Put on Your Tinfoil Hat and Read About Aliens
Journalist Sarah Scoles's 'They Are Already Here' explores people's obsession with discovering what else may be out there
Let’s get this out of the way: They Are Already Here: UFO Culture and Why We See Saucers definitely sounds like a certain kind of book, and in some ways it lives up to its billing. Yes, this book is a peek into the obsessive world of people who have seen unidentified objects in the sky—or who really, really want to someday. If you thought that UFO-curious guy from Blink-182 and those Navy pilots who spotted strange objects on their radars were onto something, this one is definitely for you. Ditto for fans of The X-Files, Independence Day, or Men in Black II.
But in the hands of Sarah Scoles, a science writer and a journalist, the subject matter is framed for skeptics just as much as believers. It also will appeal to those of us who may not care much about UFOs one way or another but enjoy spending time in nature and staring up at the sky.
It turns out that the UFO community is vast and not entirely composed of truthers who are convinced that extraterrestrial beings are attempting to contact us. For the first third of the book, Scoles digs into conspiracies surrounding national UFO news, like military sightings of mysterious flying objects. It’s a little in the weeds for readers who aren’t obsessed, but it’s a helpful primer on the fascinating individuals and organizations who form a loose subculture of theorists and seekers: some have convoluted ties to government officials, some have a deep distrust of the government, and others just have deep pockets. As Scoles points out while discussing the UFO-seeking businessman Robert Bigelow, wealth “seemed to shield him from stigma…. When you have a high enough bank balance, and have succeeded in being a CEO rather than a guy ranting on the street, people mostly shrug and write colorful magazine profiles of you.” But some of the most interesting parts of the book include Scoles’s attempts to understand people who aren’t eccentric billionaires and have seen something they can’t explain.
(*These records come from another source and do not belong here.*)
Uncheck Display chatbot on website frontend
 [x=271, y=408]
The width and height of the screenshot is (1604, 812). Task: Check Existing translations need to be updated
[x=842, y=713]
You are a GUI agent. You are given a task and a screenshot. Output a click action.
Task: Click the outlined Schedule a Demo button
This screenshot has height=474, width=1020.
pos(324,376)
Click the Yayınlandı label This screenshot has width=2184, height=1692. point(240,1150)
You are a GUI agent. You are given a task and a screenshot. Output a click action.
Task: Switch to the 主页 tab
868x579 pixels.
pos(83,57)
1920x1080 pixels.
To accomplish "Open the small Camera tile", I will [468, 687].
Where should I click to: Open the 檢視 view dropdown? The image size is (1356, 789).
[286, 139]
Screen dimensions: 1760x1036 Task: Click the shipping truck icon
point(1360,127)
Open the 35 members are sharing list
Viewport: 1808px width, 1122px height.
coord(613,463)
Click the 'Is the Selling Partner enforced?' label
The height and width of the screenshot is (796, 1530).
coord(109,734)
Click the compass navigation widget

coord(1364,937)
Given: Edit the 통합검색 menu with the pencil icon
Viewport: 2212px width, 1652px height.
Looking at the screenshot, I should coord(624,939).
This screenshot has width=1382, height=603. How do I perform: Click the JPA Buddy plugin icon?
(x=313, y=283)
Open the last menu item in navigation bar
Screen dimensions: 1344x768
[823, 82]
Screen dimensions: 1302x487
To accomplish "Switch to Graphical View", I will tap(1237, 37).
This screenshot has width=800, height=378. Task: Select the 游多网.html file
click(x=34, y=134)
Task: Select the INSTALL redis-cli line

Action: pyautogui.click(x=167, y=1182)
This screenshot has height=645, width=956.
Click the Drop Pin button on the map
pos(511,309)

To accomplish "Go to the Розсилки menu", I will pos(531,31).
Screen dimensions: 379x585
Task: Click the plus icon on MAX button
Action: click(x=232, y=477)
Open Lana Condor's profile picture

Scoles often writes about desert landscapes in a way that makes you think, Of course people see things here! She explores the isolated locations of extraterrestrial lore: Roswell, New Mexico; the Bureau of Land Management territory around Area 51; the Arecibo and Sunspot observatories in Puerto Rico and New Mexico, respectively; and the UFO Watchtower, in Colorado’s San Luis Valley. (For some reason, the extraterrestrials spotted by humans seem to have a strong preference for the less populated landscapes that we earthlings also like to escape to.) “This plain has menacing topography,” Scoles writes from near Area 51 and Yucca Mountain, Nevada, where the government has considered dumping nuclear waste for decades. “Here, [mountains] are sharp mounds of semi-permanent dirt, hydrodynamically eroded into caverns and cones, rising from nothing.”
During the reporting of that section, Scoles and her friends have a spooky encounter while trying to find a place to camp: they see lights that seem to linger exactly where they are and that blink away at menacing times. (It’s less scary for its extraterrestrial implications than for the fact that it could be a car idling suspiciously near a group of three women off an isolated road, as Scoles’s friend points out.) They eventually fall asleep and wake up the next day without further incident, but they begin to see how simply being out there in a remote and arid landscape at night might give people a heightened sense of uncertainty. The desert can imbue anything—an animal’s footsteps around a tent, a light in the sky that doesn’t quite behave like a star or an airplane—with mystery or dread. Encountering a UFO, it seems, can feel just the same as encountering any kind of unidentified object under the right circumstances.
Of course, not all UFO encounters are scary. In fact, what stuck with me most from the book were meditations from Scoles’s interviewees about their feelings of awe and discovery in the presence of something that might have been extraterrestrial in nature. Scoles doesn’t aim to convert skeptics—she is one herself—but instead tries to help us understand the mindset of UFO believers. What would happen to you if you thought you’d seen something that a lot of other people don’t believe in? How would you describe it? What would it mean to you? How would you feel if not that many other people could understand what it was like? Scoles recalls that historian Greg Eghigian once told her that “what grabs people is not that UFOs show up. It’s that they go away.
“You can spend your life searching, seeking,” he said.
The outdoor experiences we chase, I think, provoke feelings in us that are not so different from the ones the UFO community experiences, too. Anyone who’s camped under the Milky Way or headed for a summit at dawn can find resonance there. So much of the thrill of getting outside is how fleeting, overwhelming, and deeply humbling it can all be—how small a single person can feel compared to the entirety of the universe, and how hard that is to explain. We’ve all been to a vista that just didn’t look the same when we tried to photograph it, or felt elated recognition just after completing some superhuman sufferfest. Maybe we’ve even seen something while stargazing that we can’t totally explain.
Scoles deftly gets to the heart of what we feel when we think we’ve connected with something sent from the greater universe: whatever’s out there, maybe it wants to know us and be known, and the experience of discovery makes us special. “A very small, very arrogant part of me wants to believe, though I know it isn’t true, that this too-perfect celestial show is for us,” she writes.